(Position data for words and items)
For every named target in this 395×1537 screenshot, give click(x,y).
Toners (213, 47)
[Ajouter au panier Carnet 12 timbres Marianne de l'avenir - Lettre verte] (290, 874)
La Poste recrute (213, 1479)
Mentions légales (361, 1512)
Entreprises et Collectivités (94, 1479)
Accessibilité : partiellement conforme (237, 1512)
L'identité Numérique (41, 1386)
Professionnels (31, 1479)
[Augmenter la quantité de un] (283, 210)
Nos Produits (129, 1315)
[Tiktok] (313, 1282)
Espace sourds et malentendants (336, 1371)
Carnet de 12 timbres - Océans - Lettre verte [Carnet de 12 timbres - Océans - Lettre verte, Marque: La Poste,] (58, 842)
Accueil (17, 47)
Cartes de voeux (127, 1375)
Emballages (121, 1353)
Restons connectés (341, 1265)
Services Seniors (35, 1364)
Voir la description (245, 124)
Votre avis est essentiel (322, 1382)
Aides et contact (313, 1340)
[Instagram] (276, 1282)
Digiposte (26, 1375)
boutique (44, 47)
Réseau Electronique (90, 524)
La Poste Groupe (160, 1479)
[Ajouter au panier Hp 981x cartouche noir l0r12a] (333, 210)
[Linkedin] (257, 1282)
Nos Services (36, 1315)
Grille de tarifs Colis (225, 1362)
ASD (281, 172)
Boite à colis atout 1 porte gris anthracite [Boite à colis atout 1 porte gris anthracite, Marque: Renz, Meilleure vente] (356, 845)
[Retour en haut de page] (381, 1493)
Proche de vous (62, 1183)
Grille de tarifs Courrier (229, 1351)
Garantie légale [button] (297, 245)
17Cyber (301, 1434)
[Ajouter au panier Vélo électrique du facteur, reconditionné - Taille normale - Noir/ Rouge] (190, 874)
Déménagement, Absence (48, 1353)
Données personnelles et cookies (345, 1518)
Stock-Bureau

*Set problem*
Copy out all of the data above line for line, without changing anything.

*Response to this task*
For every named target in this 395×1537 screenshot, give click(x,y).
Toners (213, 47)
[Ajouter au panier Carnet 12 timbres Marianne de l'avenir - Lettre verte] (290, 874)
La Poste recrute (213, 1479)
Mentions légales (361, 1512)
Entreprises et Collectivités (94, 1479)
Accessibilité : partiellement conforme (237, 1512)
L'identité Numérique (41, 1386)
Professionnels (31, 1479)
[Augmenter la quantité de un] (283, 210)
Nos Produits (129, 1315)
[Tiktok] (313, 1282)
Espace sourds et malentendants (336, 1371)
Carnet de 12 timbres - Océans - Lettre verte [Carnet de 12 timbres - Océans - Lettre verte, Marque: La Poste,] (58, 842)
Accueil (17, 47)
Cartes de voeux (127, 1375)
Emballages (121, 1353)
Restons connectés (341, 1265)
Services Seniors (35, 1364)
Voir la description (245, 124)
Votre avis est essentiel (322, 1382)
Aides et contact (313, 1340)
[Instagram] (276, 1282)
Digiposte (26, 1375)
boutique (44, 47)
Réseau Electronique (90, 524)
La Poste Groupe (160, 1479)
[Ajouter au panier Hp 981x cartouche noir l0r12a] (333, 210)
[Linkedin] (257, 1282)
Nos Services (36, 1315)
Grille de tarifs Colis (225, 1362)
ASD (281, 172)
Boite à colis atout 1 porte gris anthracite [Boite à colis atout 1 porte gris anthracite, Marque: Renz, Meilleure vente] (356, 845)
[Retour en haut de page] (381, 1493)
Proche de vous (62, 1183)
Grille de tarifs Courrier (229, 1351)
Garantie légale [button] (297, 245)
17Cyber (301, 1434)
[Ajouter au panier Vélo électrique du facteur, reconditionné - Taille normale - Noir/ Rouge] (190, 874)
Déménagement, Absence (48, 1353)
Données personnelles et cookies (345, 1518)
Stock-Bureau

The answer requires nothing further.